Exercise description:
An exact transcription is needed, starting with the line that contains "Kontakt (456, 2120)" and ending with the last line of the records.

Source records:
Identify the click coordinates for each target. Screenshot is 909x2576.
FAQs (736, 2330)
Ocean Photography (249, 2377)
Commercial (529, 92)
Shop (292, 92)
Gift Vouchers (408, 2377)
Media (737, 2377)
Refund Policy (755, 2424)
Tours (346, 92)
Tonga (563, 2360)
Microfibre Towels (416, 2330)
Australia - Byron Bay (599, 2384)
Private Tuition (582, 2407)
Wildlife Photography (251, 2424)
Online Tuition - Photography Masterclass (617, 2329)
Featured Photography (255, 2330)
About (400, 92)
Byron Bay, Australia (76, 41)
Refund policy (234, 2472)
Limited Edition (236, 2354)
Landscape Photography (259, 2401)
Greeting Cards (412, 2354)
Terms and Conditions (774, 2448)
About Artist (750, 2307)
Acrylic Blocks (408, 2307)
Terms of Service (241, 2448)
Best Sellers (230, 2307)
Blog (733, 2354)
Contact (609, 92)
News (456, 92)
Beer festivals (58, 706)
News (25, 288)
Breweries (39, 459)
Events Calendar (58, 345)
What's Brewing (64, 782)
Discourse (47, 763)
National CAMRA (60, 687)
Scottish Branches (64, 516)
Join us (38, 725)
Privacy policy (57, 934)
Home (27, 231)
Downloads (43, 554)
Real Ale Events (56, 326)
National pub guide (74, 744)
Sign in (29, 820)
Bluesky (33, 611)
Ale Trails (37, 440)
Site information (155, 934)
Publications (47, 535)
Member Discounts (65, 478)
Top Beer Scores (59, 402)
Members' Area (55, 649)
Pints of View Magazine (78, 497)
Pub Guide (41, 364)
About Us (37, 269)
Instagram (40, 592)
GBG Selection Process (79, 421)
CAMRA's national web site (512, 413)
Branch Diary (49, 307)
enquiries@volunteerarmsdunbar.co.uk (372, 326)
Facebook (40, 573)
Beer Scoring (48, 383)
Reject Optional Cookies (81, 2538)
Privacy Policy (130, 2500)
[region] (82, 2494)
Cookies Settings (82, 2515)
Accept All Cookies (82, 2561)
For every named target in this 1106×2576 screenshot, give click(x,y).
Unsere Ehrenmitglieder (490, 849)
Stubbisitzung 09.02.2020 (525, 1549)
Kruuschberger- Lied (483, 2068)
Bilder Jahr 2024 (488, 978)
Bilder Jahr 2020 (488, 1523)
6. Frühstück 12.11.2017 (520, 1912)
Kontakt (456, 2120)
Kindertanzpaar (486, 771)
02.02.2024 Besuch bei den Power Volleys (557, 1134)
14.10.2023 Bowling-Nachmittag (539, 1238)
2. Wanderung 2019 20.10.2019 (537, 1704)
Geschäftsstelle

Answer area:
Kontakt (456, 2120)
Kindertanzpaar (486, 771)
02.02.2024 Besuch bei den Power Volleys (557, 1134)
14.10.2023 Bowling-Nachmittag (539, 1238)
2. Wanderung 2019 20.10.2019 (537, 1704)
Geschäftsstelle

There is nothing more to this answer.